Look At Me (5/10)

by Tony Medley

This had the makings of a terrific, touching, sensitive movie. Unfortunately, it ends up as almost a caricature of what everyone always thought about French art films, as it’s long and talky.

Lolita (Marilou Berry) is a rotund 20 year-old woman with a beautiful singing voice (Berry lip syncs to someone else in the film; other than that, most of the singing is live) and a famous, inconsiderate, selfish boob for a father, Etienne Broussard (co-writer Jean-Pierre Bacri), who gives her no respect and who has a wife, Karine (Virginie Desarnauts), Lolita’s age. Sylvia Miller (Agnés Jaoui, who also co-wrote and directed) is Lolita’s singing teacher who doesn’t have a lot of interest in her until she discovers that Lolita’s father is a famous author she admires. Her husband, Pierre (Laurent Grevill), is also a writer who doubts he will ever be successful until it happen and he meets Etienne.

Lolita epitomizes many who are in what I call the Rodney Dangerfield dilemma; they just don’t get any respect. Rodney made it funny, but it’s not funny, it’s horribly damaging and discouraging. Berry captures her character with an awe-inspiring honesty. Jaoui directs her with a deft touch, creating situations with which only the disrespected can identify. On the night of her performance, when she should be the star, she comes down the stairs where all are waiting for her and Etienne says, “Look how beautiful she is!” Instead of Lolita, however, he’s speaking of Karine, who is next to her but a step behind. The look on Lolita’s face says it all. Even in her moment of glory, she’s ignored.

At the film’s beginning they are all going to some theater event and Lolita somehow gets left behind in the crowd as Etienne and his entourage are granted entry before everyone else. When Lolita tries to enter, however, she’s turned away. While roaming around the crowd, she meets Sébastian (Keine Bouhiza), a good-looking young man who passes out in front of her, which begins a relationship that continues throughout the film.

Etienne is more boorish than Ernest Hemingway in his glory, a hateful man who has consideration for nobody’s feelings. Bacri creates an annoying villain.

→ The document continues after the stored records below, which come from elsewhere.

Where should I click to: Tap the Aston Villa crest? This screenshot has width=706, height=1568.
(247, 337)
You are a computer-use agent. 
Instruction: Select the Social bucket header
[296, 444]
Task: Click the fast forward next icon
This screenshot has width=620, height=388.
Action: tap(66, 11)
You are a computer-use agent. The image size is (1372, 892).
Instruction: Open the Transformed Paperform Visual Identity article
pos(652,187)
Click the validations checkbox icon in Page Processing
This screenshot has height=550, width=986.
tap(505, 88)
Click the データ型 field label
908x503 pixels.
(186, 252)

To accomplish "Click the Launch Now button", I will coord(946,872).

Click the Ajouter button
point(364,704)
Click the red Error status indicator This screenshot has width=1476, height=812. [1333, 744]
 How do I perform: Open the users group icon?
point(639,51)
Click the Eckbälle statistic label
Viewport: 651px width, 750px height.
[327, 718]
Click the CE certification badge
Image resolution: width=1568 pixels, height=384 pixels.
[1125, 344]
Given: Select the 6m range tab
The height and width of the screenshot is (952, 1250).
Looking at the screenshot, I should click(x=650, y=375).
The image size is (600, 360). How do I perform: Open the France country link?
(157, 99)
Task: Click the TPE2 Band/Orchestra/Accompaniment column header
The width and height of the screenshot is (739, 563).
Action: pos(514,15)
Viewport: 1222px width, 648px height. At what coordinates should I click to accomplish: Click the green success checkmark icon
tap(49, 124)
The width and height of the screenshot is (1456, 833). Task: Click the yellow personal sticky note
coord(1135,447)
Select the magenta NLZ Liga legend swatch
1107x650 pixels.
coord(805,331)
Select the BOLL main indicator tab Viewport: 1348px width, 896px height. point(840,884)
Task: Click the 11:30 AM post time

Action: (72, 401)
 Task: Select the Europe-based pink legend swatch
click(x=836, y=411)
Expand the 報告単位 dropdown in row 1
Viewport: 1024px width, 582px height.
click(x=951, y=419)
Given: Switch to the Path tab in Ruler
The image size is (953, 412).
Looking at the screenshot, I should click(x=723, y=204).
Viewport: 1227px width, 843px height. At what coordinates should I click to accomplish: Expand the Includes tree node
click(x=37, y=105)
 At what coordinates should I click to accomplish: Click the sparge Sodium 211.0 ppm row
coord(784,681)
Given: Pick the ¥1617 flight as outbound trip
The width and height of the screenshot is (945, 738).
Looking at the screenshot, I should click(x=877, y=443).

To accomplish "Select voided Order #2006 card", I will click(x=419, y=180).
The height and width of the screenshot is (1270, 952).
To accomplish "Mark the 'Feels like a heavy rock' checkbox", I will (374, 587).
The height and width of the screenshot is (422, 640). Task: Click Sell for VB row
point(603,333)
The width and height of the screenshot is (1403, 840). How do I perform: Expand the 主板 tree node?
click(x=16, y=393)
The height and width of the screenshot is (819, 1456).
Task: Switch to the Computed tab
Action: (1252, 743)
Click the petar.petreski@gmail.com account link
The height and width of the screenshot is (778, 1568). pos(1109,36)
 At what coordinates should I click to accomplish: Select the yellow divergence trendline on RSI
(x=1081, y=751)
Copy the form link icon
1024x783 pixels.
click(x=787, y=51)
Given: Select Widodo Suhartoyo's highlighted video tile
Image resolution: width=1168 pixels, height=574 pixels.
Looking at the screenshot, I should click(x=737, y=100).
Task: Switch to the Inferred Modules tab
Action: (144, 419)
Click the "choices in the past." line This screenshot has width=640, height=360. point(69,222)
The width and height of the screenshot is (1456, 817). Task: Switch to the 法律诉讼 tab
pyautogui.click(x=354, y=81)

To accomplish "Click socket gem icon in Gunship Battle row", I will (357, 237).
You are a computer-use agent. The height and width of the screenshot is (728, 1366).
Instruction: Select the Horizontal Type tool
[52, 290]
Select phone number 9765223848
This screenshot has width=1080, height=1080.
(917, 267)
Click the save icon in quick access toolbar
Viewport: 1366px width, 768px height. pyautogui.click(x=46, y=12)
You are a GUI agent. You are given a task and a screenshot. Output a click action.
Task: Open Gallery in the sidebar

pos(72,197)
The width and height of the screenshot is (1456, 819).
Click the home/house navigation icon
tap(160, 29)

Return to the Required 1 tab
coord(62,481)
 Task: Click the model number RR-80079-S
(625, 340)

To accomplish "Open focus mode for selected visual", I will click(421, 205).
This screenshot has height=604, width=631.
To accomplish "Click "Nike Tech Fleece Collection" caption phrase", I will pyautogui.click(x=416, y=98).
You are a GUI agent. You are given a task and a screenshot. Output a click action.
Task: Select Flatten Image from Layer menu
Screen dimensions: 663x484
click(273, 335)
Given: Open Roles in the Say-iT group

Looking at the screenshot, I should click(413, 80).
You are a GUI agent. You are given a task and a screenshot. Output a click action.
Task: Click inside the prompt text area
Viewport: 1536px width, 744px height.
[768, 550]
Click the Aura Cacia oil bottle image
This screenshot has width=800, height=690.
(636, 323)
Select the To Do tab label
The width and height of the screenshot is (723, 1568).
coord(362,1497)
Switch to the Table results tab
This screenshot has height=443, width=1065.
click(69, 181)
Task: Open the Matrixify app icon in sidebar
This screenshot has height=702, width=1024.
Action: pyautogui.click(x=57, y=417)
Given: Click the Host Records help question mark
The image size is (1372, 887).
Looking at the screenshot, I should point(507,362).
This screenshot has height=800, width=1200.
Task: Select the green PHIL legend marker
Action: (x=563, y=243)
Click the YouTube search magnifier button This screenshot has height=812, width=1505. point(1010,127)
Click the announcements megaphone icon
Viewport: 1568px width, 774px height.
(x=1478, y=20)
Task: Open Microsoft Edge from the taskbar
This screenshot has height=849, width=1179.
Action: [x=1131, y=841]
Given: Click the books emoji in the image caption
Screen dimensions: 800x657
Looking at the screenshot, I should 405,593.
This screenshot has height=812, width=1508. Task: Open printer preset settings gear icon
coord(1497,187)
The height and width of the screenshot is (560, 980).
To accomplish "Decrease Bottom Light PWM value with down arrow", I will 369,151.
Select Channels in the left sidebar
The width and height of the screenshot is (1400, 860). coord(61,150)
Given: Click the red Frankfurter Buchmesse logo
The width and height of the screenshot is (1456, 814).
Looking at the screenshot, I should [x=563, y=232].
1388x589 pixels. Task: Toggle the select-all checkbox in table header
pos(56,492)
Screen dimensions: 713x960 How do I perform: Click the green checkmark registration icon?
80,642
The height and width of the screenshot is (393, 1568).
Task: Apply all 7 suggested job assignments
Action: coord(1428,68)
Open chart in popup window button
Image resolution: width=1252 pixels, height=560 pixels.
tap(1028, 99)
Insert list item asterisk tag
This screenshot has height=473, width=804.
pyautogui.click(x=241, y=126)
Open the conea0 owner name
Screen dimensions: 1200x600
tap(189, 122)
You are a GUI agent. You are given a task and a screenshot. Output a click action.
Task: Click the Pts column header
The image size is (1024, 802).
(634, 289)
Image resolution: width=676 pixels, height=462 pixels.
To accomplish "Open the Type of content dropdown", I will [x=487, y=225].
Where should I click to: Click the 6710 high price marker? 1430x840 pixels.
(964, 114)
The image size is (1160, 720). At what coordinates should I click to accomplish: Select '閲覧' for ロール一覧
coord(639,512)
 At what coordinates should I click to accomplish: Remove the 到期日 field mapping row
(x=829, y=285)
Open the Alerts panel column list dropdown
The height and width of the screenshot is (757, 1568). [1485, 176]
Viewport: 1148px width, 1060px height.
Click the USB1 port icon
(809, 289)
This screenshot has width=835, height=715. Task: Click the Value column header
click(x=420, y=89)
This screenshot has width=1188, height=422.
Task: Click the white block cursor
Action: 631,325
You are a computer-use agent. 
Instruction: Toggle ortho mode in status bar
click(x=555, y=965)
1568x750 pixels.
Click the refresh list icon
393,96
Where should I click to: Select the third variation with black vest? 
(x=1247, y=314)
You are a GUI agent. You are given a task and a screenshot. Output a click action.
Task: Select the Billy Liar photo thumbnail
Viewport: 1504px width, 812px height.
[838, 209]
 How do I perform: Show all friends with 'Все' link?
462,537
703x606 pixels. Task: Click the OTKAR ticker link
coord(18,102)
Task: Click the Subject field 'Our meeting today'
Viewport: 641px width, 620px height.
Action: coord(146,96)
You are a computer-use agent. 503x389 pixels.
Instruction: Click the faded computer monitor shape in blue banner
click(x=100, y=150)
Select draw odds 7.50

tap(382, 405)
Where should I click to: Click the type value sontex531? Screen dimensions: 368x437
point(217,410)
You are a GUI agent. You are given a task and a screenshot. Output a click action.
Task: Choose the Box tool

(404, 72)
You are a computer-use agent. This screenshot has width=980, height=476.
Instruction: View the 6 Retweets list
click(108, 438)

With a good editor cutting it from 110 minutes to 90, this would be a winner, despite Jaoui’s opinion, “The script was too long but we couldn’t cut it. It was during editing that I did it. For the first time, the film is not the exact copy of the script, but in the end I don’t miss any of the scenes that aren’t there any more.” I would hate to have to sit through the original uncut film. If she thinks the final product is what she wants, she didn’t have to sit through it de novo as required of everyone else. (In French with subtitles).